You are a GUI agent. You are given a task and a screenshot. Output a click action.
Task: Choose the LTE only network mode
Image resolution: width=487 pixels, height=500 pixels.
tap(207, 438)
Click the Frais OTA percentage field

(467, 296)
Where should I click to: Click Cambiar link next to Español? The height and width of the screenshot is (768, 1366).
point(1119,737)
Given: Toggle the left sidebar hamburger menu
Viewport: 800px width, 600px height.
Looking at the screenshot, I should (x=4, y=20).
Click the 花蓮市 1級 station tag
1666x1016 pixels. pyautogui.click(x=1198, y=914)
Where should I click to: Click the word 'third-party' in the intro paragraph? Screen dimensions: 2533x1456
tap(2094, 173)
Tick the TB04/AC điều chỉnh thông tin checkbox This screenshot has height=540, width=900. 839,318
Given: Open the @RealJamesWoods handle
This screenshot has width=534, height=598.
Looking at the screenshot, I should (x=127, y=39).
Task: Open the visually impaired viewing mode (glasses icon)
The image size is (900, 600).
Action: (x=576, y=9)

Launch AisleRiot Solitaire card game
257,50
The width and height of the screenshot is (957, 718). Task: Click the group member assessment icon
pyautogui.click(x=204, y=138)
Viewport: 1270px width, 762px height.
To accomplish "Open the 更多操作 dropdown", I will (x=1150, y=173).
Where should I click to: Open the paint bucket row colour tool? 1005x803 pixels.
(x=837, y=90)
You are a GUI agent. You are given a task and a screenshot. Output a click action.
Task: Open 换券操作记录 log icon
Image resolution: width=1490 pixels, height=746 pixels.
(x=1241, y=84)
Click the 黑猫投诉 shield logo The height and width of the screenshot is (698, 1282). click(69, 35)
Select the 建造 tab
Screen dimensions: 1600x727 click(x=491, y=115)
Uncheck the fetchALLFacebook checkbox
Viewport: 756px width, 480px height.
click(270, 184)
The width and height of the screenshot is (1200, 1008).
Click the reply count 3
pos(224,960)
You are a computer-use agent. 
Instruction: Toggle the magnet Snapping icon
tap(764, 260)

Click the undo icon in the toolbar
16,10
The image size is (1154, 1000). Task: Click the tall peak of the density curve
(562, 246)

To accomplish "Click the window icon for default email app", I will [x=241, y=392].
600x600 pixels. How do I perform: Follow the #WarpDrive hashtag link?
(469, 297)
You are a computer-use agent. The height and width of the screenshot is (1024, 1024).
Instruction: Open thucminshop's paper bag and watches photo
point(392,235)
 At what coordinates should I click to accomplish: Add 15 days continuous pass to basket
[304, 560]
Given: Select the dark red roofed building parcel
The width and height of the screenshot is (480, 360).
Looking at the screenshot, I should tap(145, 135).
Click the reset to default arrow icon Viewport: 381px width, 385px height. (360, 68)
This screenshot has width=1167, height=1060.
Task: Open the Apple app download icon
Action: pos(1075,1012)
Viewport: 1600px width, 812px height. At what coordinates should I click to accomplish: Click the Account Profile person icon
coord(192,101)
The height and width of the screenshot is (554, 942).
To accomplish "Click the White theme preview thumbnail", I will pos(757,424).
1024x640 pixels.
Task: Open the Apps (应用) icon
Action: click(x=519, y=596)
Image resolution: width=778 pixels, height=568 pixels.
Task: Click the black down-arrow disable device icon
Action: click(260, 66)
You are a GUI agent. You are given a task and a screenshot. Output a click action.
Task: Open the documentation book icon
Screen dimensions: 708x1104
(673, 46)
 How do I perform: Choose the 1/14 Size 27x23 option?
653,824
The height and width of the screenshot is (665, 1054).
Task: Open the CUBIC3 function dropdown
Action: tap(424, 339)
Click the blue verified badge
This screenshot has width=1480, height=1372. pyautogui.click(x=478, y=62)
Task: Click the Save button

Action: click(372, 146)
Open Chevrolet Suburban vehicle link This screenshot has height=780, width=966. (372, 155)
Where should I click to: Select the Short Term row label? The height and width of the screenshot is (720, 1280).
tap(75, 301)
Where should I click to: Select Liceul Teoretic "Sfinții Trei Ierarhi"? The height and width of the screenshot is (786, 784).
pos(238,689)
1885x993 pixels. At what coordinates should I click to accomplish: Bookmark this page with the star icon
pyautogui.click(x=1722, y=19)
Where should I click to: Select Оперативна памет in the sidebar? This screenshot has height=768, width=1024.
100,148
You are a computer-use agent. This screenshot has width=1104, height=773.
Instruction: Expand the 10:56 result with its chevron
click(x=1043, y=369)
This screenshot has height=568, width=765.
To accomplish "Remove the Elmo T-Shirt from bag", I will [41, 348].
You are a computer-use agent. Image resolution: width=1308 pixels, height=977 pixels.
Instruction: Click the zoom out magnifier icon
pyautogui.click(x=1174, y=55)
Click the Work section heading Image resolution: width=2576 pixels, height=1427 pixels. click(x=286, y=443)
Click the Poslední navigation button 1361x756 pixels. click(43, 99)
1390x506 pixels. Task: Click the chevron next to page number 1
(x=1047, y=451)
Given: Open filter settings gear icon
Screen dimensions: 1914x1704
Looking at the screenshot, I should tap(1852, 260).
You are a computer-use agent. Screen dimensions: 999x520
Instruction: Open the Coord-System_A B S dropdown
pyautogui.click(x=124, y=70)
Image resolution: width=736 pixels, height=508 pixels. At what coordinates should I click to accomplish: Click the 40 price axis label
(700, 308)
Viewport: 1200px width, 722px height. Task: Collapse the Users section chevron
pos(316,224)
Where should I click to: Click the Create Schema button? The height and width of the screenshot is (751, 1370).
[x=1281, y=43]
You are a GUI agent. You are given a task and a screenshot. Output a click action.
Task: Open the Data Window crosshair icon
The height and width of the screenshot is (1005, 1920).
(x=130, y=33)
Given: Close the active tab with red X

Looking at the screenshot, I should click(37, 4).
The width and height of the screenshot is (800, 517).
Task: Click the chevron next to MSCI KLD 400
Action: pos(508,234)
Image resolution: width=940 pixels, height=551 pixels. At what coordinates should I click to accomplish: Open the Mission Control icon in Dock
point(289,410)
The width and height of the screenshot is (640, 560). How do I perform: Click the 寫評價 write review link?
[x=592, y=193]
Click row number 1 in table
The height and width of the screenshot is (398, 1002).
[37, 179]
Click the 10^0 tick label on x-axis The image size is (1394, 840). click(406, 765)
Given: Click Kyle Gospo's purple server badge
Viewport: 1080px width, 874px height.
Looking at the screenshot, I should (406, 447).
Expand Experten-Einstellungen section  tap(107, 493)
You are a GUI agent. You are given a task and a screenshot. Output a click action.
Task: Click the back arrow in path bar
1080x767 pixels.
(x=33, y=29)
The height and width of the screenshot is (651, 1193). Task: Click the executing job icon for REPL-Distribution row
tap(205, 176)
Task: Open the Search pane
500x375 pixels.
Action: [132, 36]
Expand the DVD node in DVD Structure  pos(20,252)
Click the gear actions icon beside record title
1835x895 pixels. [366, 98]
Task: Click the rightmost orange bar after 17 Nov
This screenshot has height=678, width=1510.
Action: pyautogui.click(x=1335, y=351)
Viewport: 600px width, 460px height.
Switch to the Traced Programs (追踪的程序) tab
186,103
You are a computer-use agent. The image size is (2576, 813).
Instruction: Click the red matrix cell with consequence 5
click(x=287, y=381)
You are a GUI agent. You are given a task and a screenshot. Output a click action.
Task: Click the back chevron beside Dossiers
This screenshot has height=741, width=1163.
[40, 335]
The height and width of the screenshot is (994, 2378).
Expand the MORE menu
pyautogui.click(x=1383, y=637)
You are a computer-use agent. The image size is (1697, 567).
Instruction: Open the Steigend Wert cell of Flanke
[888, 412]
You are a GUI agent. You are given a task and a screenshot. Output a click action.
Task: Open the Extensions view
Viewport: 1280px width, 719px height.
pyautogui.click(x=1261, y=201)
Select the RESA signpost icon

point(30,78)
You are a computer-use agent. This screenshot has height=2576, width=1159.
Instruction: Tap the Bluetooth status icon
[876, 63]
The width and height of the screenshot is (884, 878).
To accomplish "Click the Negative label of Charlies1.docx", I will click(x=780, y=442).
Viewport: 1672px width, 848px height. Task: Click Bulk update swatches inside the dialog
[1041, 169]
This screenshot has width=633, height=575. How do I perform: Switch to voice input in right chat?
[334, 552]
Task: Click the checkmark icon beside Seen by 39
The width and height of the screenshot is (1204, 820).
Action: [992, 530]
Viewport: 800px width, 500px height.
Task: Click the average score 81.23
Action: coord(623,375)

What this task involves:
Each line of the listing that contains the word "mode" must be copied.

Exercise solution:
Task: Choose the LTE only network mode
Task: Open the visually impaired viewing mode (glasses icon)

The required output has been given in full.